- In Fairmount Park’s East Park, the National Audubon Society and Outward Bound Philadelphia will team up to create a visitor’s center for the former 37-acre City reservoir, currently hiding from the public’s gaze thanks to “fencing, dense vegetation and a significant grade change from street level.” Plan Philly says the “state-of-the art educational facility that will be the portal to the lake and offer exploration experiences for visitors of all ages.”
- While “the market for significant private development” near SEPTA’s Wayne Junction may be years away, developers like Ken Weinstein are reading the tealeaves, says Flying Kite. “I was really encouraged by SEPTA’s investment in upgrading Wayne Junction,” says Weinstein, “otherwise I wouldn’t have bought the building.”
- Naked Philly takes out its Delorean time machine to look at the history of 1020 Market Street. Now the home of the “Funko-Mart,” the building’s striking sloped façade was added to the structure shortly after WWII by the Robinson-Grayson retail chain. Yet during the early 19th century, the Struthers & Sons marble firm held more sway in the city’s economic consciousness, as it provided the stone for some of Philadelphia’s more important buildings of that era.

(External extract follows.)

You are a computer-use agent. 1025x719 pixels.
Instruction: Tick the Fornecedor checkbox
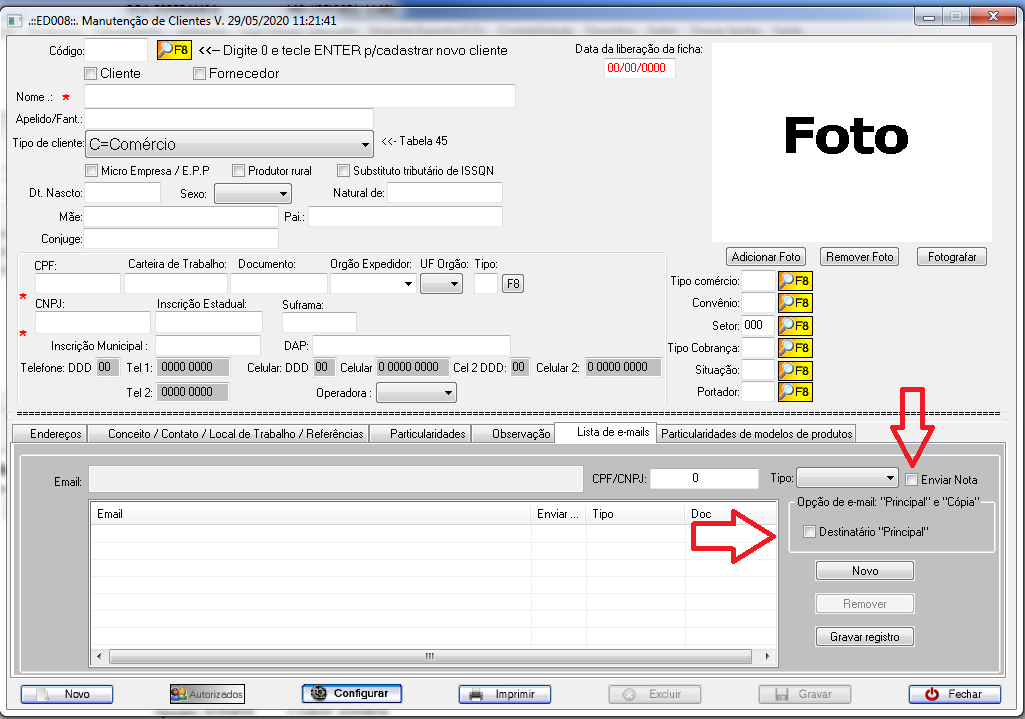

- The Philadelphia Real Estate Blog suggests that the city seriously consider taking a look at i-Tree, software that deduces the added value of an urban tree canopy. Pittsburgh, for instance, used it to determine that its street trees bolster its economy by $2.4 million.
- According to CBS Philly, the Office of Property Management (OPM) has dealt with fewer inquiries and complaints related to the Actual Value Initiative assessments mailed out the other week. A specially contracted firm in Blue Bell has been tasked with describing how property owners are to complete “first level reviews” to contest the initial survey.
About the author
Stephen Currall recently received his BA in history from Arcadia University. Before beginning doctoral studies, he is pursuing his interest in local history, specifically just how Philadelphians engage their vibrant past. Besides skimming through 18th century letters, Steve is also interested in music and travel.
Comments are closed.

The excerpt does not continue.